The court may, on the application of the nominee purchaser, make an order determining the terms on which he is to acquire, in accordance with the proposals contained in the initial notice, such interests and rights as are specified in it under section 13.”

    1. Section 25(2) provides that the terms to be determined by the court under sub-section (1) shall include terms providing for the leasing back of flats or other units contained in the specified premises where section 36 and Part II of Schedule 9 make this mandatory. Section 25(3) provides that the court shall not make an order under subsection (1) where the reversioner has failed to give a counter notice unless it is satisfied (a) that the participating tenants were on the relevant date entitled to exercise the right of collective enfranchisement of the specified premises, and (b) that copies of the initial notice were given to relevant landlords as required by Part II of Schedule 3.
    2. In the present proceedings, the respondents, Globalgrange Limited, were the landlord and freeholder of 29 Langham Street, London W1. The premises were divided into flats. By a notice dated 29th July 1998, the applicant, Mark Willingale, as nominee tenant on behalf of himself and four other qualifying tenants, served on the respondents and a company that was an intermediate landlord of one of the flats an initial notice under section 13 of the 1993 Act. The notice proposed to acquire the freehold of the premises with some rights of drainage and so forth. The notice specified some other leasehold interests which it was proposed to acquire. The proposed purchase price of the freehold was £7,000 with smaller additional amounts for the leasehold interests. The date specified for giving a counter notice under section 21 of the 1993 Act was 13th October 1998.
    3. The respondents failed to give a counter notice. So Mr Willingale made an application dated 9th April 1999 to the Central London County Court for an order determining the terms on which he was to acquire the freehold in accordance with the proposals contained in the initial notice. The respondents opposed the application. They said that the initial notice was not in accordance with the 1993 Act. The respondents said, in the alternative, that the proposed purchase prices for the freehold and leasehold interests were not proper prices. They said that the price for the freehold should be £14,000 and for the leasehold interest £1,000. They also said that provision should be made for easements for means of escape in case of fire. Mr Willingale said that these contentions were not open to the respondents because they had not served a counter notice and because section 25(1) of the 1993 Act means that the terms which the court has to determine are those in the tenants’ initial notice. The section, he says, does not give the court a discretion to determine different terms. In particular, the respondents were stuck with the proposed purchase price of £7,000.
    4. The court ordered that there should be a determination of preliminary issues. These were heard by His Honour Judge Cooke on 30th September 1999. The first issue was whether the initial notice was valid. The judge held that it was. There is no appeal against this finding. The second issue was whether the respondents were able to challenge the terms proposed in the initial notice. The judge held that they were not. The respondents appeal against this finding. The judge gave permission to appeal. He was aware that other judges in the county court had reached differing conclusions on whether section 25(1) of the 1993 Act gives the court a discretion to depart from the terms proposed in the tenants’ initial notice. There is also a difference of opinion in various text books on landlord and tenant law.
    5. The judge considered a number of submissions for and against the construction of section 25, which I shall refer to shortly. His conclusion was that the reasons against there being a discretion seemed to him to be stronger than the reasons in favour of it. The passage in his judgment which was central to that conclusion was this:

“I ask myself what discretion is imported, in what circumstances and what kind. If it is a general discretion to depart from the terms of the notice, one cannot really see why the provision is in at all in the first place. Why should it matter in those circumstances whether a counter notice is given or not. It must be something less than that. … Is it a residual dispensing power in extreme circumstances? Why not say so?”
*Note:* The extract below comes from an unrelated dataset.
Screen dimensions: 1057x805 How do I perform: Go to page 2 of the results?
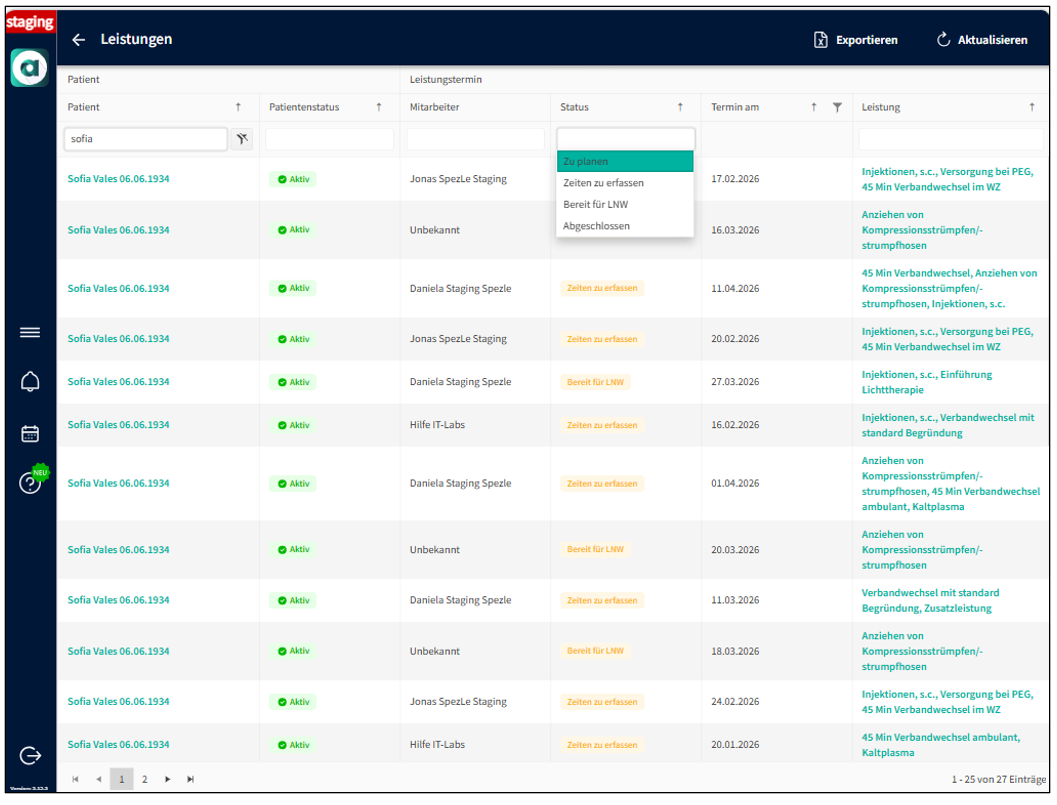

    1. Chapter II of the 1993 Act contains provisions giving qualifying individual tenants a right to acquire a new lease. The procedure is similar to that in Chapter I. Section 49 contains provisions similar to those in Section 25. In Cadogan v Morris [1999] 1 EGLR 59, this court considered the validity of a tenant’s initial notice under section 42 of the 1993 Act. The tenant was claiming a new long lease of a flat at a time when the contractual lease was about to expire. A realistic amount to pay the landlord for the proposed 90 year lease at a peppercorn rent was between £100,000 and £300,000. The tenant’s initial notice deliberately specified £100 as the proposed premium; but the court held that the tenant’s initial notice was invalid because it did not specify the premium which the tenant proposed to pay. The tenant had deliberately specified a sum which he did not propose to pay. The sum specified had to be realistic, as had any sum specified in a landlord’s counter notice. In determining whether a sum was realistic, the court would allow a fairly wide margin to allow for the realities of genuine negotiation. But deliberately specifying an unrealistic sum invalidated the notice. In his judgment at page 60K of the report Stuart-Smith LJ said this:

“It is at least arguable that section 49(1) has the effect that the court must grant a new lease in accordance with the tenant’s proposals set out in the notice. It would be very harsh if for whatever reason the landlord failed to serve a counter notice in what is a very short time span, to find that he had to grant a 90 year lease for virtually nothing.”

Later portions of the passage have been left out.